The NextSeq Series enables researchers to keep pace with technology, putting them in control of their sequencing projects. These robust, scalable systems turn a broad range of high-throughput applications into affordable everyday research tools. The flexible NextSeq Series enables researchers to switch quickly from one application to another and configure output based on sample volume and coverage needs. Now, even the smallest laboratory can perform any combination of sequencing applications to advance their studies, supporting faster publication of landmark research.
Data are generated in as little as 12 hours for a 75-cycle sequencing run and less than 30 hours for paired 150-cycle reads. By employing the Illumina industry-leading sequencing by synthesis (SBS) chemistry and file format conventions, the NextSeq Series offers customers access to the broadest ecosystem of established protocols, workflows, data sets, and data analysis tools.
In DNA Link Sequencing Lab, we have multiple units of HiSeq and NextSeq units which are ready for serving researchers.
Which one to choose between HiSeq and NextSeq?
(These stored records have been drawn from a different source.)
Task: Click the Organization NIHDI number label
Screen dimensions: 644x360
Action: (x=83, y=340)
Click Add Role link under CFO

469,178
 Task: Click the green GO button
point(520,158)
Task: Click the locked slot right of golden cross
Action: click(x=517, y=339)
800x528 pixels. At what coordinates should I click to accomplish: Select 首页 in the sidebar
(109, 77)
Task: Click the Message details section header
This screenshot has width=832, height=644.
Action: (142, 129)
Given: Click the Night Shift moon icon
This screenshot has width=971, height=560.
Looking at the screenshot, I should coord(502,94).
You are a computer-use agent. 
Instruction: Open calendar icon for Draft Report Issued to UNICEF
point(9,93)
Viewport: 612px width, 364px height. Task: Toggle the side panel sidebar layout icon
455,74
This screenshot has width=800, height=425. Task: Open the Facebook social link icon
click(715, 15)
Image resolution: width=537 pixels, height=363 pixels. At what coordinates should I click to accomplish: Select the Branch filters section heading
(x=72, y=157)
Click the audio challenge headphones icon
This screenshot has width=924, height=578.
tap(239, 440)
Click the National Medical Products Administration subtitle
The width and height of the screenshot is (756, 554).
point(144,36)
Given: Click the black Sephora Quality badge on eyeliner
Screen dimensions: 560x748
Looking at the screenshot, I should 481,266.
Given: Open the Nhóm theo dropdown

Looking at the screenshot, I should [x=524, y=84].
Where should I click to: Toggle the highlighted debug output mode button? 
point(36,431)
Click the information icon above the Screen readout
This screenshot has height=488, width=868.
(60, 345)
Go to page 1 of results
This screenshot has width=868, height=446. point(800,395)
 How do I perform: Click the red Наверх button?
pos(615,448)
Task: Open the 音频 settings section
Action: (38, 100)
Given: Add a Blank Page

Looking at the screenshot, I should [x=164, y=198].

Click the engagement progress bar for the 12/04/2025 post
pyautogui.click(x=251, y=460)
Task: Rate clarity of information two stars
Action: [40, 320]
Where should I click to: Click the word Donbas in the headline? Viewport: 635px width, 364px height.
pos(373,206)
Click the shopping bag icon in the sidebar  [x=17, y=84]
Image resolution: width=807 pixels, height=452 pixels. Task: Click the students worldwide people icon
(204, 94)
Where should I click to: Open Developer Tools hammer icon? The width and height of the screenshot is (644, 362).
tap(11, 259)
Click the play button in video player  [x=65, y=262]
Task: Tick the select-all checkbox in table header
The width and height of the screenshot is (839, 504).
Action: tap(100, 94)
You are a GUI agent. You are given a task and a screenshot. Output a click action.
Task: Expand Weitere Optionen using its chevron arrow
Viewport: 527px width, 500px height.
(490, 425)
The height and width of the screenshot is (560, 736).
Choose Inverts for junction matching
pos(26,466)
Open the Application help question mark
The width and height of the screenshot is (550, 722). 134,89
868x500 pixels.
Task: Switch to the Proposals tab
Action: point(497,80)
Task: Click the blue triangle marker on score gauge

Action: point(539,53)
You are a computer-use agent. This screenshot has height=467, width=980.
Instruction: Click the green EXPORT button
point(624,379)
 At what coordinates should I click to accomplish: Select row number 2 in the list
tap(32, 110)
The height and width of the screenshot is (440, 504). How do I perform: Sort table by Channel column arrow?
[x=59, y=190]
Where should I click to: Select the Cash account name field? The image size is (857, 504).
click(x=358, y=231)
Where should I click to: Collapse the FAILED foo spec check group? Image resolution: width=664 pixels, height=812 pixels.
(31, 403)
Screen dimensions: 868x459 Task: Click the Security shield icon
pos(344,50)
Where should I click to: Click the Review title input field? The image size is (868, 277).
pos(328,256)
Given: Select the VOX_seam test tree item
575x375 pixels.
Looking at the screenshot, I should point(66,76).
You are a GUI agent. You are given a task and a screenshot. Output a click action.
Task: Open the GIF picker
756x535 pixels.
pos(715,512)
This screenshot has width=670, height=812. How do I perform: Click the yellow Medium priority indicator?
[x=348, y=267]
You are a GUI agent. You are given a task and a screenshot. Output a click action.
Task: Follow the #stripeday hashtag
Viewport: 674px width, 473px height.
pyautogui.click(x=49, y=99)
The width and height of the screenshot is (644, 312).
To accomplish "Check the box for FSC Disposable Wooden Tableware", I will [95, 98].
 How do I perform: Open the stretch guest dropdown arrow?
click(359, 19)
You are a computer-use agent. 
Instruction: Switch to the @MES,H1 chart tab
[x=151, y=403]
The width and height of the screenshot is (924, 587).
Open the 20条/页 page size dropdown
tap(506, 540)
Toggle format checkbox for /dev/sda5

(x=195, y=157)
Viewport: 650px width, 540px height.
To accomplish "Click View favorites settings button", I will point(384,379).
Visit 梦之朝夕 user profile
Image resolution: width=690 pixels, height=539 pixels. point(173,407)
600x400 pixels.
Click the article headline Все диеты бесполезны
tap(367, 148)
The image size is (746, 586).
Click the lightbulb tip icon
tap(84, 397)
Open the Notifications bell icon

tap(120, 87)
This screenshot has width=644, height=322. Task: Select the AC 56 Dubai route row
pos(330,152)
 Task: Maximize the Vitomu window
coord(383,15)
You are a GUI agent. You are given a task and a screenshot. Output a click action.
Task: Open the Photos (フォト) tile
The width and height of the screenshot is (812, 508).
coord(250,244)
The practical difference will be the amount of data each machine generates. One flow cell of HiSeq consists of 8 lanes. Each lane is physically separated, and the user can apply different lanes with different samples. However, it is impossible to run each lane individually, meaning that we can only start sequencing when all 8 lanes are filled. Normally, sequencing companies fill the other lanes from other projects, so it is not a big problem. But there are some times when one or two lanes are left unloaded. This is where our Last minute sales shows up with which you can take advantage of lower price per lane.
On the other hand, NextSeq’s flowcell has two lanes, which are not physically separated, meaning that we cannot apply different samples (unless they are DNA barcoded.), and only one lane mix can be applied in the entire flowcell. Good thing is that the amount of data generated is much smaller than that of HiSeq, and it is easier to fill the flowcell. The price per Gb will be cheaper in HiSeq, but NextSeq gives more versatile usage for smaller projects.
The main technical difference between HiSeq and NextSeq will be the number of dyes each machines use. HiSeq uses traditional color coding with four different dyes, while NextSeq uses two dyes. This does not give any practical differences in terms of the data quality, but the trend in illumina sequencers are more into the direction of reducing the number of dyes.